Legacy features

This section describes legacy features from early implementations of QCoDeS. As new features often use similar (or identical) names and achieve similar goals, these older implementations have been laid to rest in these example notebooks. The intent of preserving this data is twofold: first to preserve documentation for users still relient on these systems, and second to better understand these older implementations should their code be revisted.

In addition to the information here, we aim to provide links to sections of documentation where updated information can be found, this is intended to assist early users in transitioning to newer features.

Overview

A QCoDeS experiment typically consists of a Loop that sweeps over one or more Parameters of one or more Instruments, measures other Parameters at each sweep point, and stores all of the results into a DataSet.

While the simple case is quite straightforward, it is possible to create a very general experiment by defining richer Parameters and by performing additional Loop actions at each sweep point. The overview on this page provides a high-level picture of the general capabilities; consult the detailed API references and the samples to see some of the complex procedures that can be described and run.

Loop

A Loop is the QCoDeS way to acquire one or more arrays of data. Every Loop that’s executed consists of a settable Parameter to be varied, some collection of values to set it to, some actions to do at each setpoint, and some conditions by which to run the Loop.

An action can be: - A gettable Parameter (something to measure). Each such Parameter will generate one (or more, if the Parameter itself creates multiple outputs). - A Task to do (for example you measure once, then have a Task to change a gate voltage, then you measure again, and finally a Task to put the gate voltage back where it was). - Wait, a specialized task that just delays execution (but may do other things like monitoring the system in that time) - BreakIf, a callable test for whether to quit (this level of) the Loop.

Another Loop nested inside the first, with all its own setpoints and actions. Measurements within a nested loop will produce a higher-dimension output array.

The key loop running conditions are: - background or not: A background Loop runs in its own separate process, so that you can be doing things in the main process like live plotting, analysis on the data as it arrives, preparing for the next measurement, or even unrelated tasks, while the Loop is running. The disadvantage is complexity, in that you can only use RemoteInstruments, and debugging gets much harder. - use threads: If true, we will group measurement actions and try to execute them concurrently across several threads. This can dramatically speed up slow measurements involving several instruments, or all instruments are local. - data manager: If not False, we create another extra process whose job it is to offload data storage, and sync data back to the main process on demand, so that the Loop process can run with as little overhead as possible.

Responsibilities:

  • creating the dataset that will be needed to store its data

  • where and how to save the data to disk

  • generating all the metadata for the DataSet.

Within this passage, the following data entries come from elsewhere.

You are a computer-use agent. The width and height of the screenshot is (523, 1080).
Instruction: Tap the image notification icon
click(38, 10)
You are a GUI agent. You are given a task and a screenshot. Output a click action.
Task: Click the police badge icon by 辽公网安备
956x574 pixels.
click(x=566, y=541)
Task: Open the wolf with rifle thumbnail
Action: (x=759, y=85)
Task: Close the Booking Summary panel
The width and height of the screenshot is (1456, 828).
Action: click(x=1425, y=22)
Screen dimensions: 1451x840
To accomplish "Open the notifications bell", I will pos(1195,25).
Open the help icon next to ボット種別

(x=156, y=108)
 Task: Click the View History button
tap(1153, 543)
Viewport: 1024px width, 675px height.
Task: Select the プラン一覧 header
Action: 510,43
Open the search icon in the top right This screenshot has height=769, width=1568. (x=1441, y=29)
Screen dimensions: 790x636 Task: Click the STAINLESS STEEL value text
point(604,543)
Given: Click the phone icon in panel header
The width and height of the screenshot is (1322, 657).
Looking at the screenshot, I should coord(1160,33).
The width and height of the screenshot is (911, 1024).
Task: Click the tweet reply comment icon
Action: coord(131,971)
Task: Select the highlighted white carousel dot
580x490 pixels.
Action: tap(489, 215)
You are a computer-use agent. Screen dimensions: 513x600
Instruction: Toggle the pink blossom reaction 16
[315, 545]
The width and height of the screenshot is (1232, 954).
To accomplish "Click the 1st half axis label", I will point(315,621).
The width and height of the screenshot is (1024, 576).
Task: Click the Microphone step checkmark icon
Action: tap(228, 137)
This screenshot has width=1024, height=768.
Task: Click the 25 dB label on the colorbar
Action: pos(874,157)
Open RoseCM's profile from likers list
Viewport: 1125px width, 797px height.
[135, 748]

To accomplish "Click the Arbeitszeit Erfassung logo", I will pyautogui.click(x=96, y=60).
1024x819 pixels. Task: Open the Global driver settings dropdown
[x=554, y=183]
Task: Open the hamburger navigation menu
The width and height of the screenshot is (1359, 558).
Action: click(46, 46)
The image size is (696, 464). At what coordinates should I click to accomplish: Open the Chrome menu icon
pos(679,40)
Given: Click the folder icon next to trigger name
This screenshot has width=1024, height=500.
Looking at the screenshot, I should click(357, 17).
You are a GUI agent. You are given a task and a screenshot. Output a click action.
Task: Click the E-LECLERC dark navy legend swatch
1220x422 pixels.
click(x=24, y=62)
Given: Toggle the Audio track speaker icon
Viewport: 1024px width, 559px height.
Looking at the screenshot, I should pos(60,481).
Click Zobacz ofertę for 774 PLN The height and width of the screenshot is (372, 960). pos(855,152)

Metadata is intended to describe the system and software configuration to give it context, help reproduce and troubleshoot the experiment, and to aid searching and datamining later. The Loop generates its own metadata, regarding when and how it was run and the Parameters and other actions involved, as well as asking all the Instruments, via a qcodes.station if possible, for their own metadata and including it.

  • sequencing actions: the Loop should have the highest priority and the least overhead of extra responsibilities so that setpoints and actions occur with as fast and reliable timing as possible.

Before the Loop is run, it holds the setpoint and action definitions you are building up. You can actually keep a loop at any level of definition and reuse it later. Loop methods chain by creating entirely new objects, so that you can hold onto the Loop at any stage of definition and reuse just what has been defined up to that point.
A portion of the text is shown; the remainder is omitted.